Consider a single contractor with $100,000 of 1099 revenue and $15,000 of legitimate business expenses (tax year 2026, sole proprietor, no state income tax):
| Report expenses | Ignore expenses | |
|---|---|---|
| Gross 1099 revenue | +$100,000 | +$100,000 |
| Business expenses reported | −$15,000 | −$0 |
| Net profit (Schedule C) | =$85,000 | =$100,000 |
| ½ SE-tax deduction | −$6,005 | −$7,065 |
| QBI deduction (§199A) | −$12,579 | −$15,367 |
| Standard deduction | −$16,100 | −$16,100 |
| Taxable income | =$50,316 | =$61,468 |
| Federal income tax | +$5,790 | +$8,235 |
| Self-employment tax | +$12,010 | +$14,130 |
| Total federal tax | =$17,800 | =$22,365 |
| Gross 1099 revenue | +$100,000 | +$100,000 |
| Total federal tax | −$17,800 | −$22,365 |
| Cash spent on the business | −$15,000 | −$15,000 |
| Take-home | =$67,200 | =$62,635 |
In this example, the federal government awards 30 cents for every business dollar; those dollars dodge self-employment tax and income tax and shrink your QBI base. Bookkeeping preserves 7.3% ($4,565) of the contractor's total income.

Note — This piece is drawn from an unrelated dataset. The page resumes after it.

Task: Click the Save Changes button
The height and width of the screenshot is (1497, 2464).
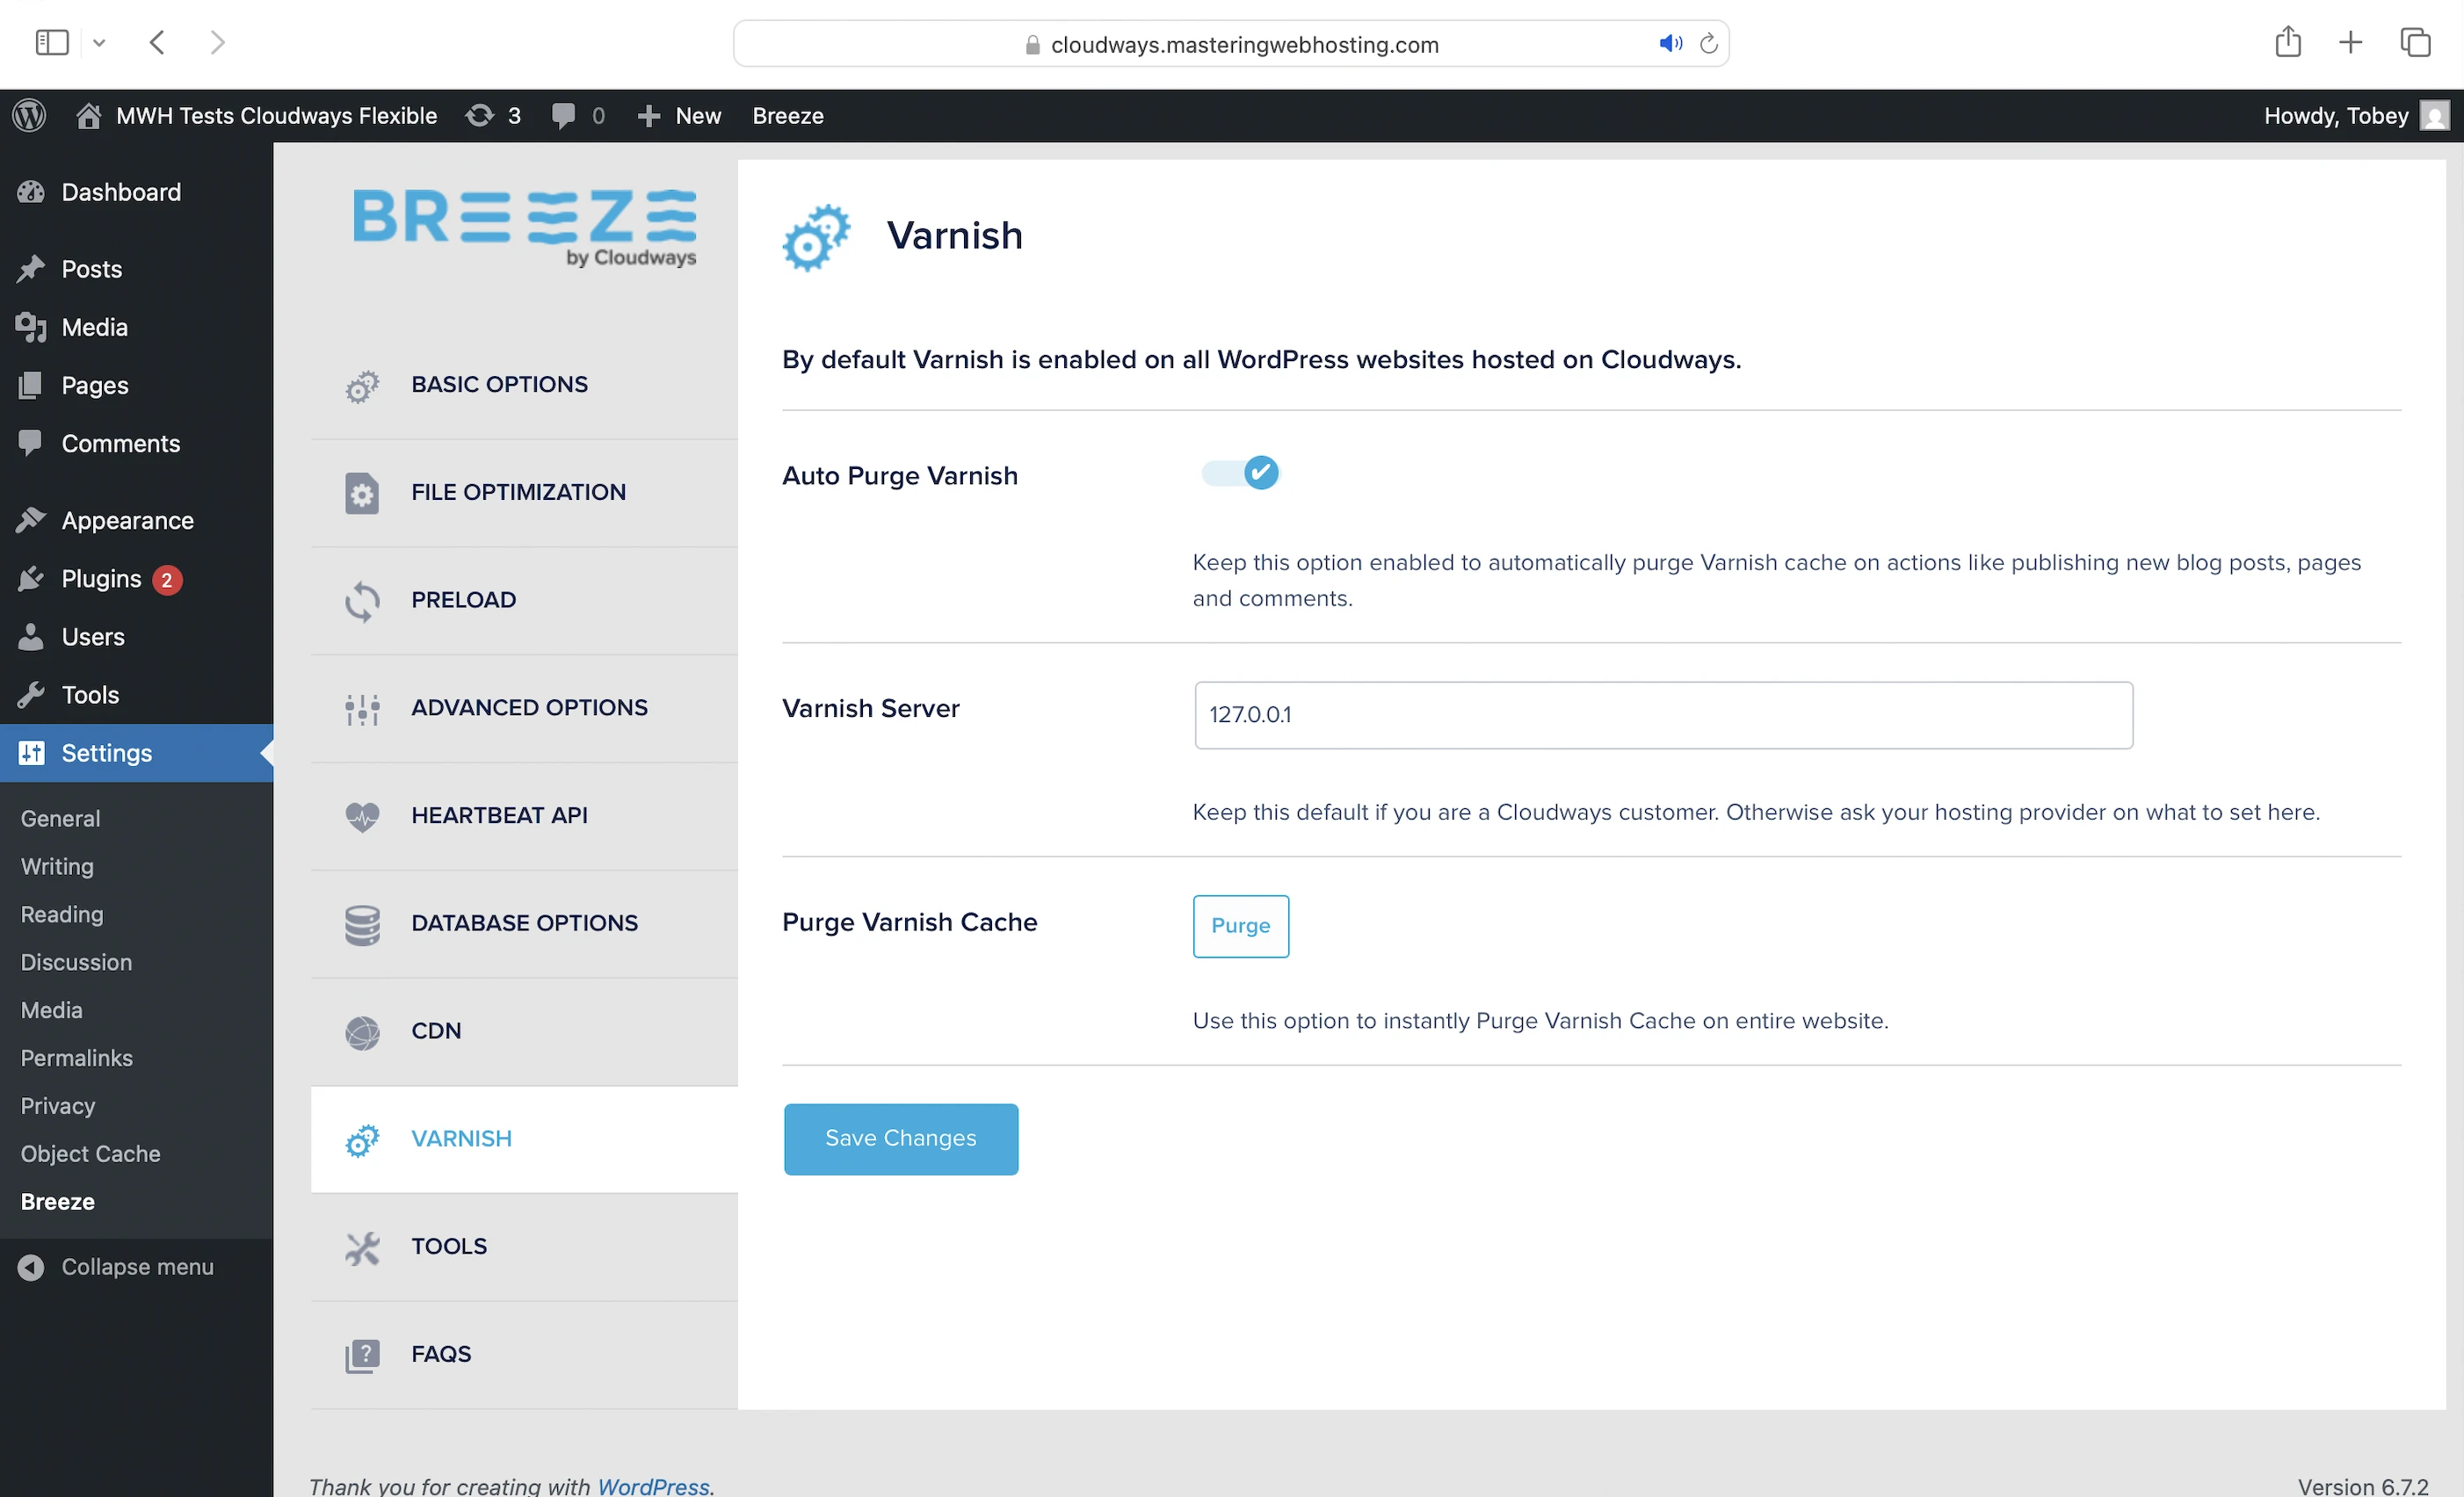Action: pos(900,1139)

Spending proportionally more on your business yields larger percentage gains:
| Expenses reported | as % of revenue | Tax saved | Take-home gain |
|---|---|---|---|
| $10,000 | 10% | $3,049 | +4.5% |
| $15,000 | 15% | $4,565 | +7.3% |
| $20,000 | 20% | $5,717 | +9.9% |
| $30,000 | 30% | $8,022 | +16.8% |
State taxes further increase these yields.
Income brackets (and spending habits) change these totals; the math is generally attractive to those who earn ~$60k+ per year. For those who earn (and spend) much more, a few hours of bookkeeping is the highest-paid work they'll do all year.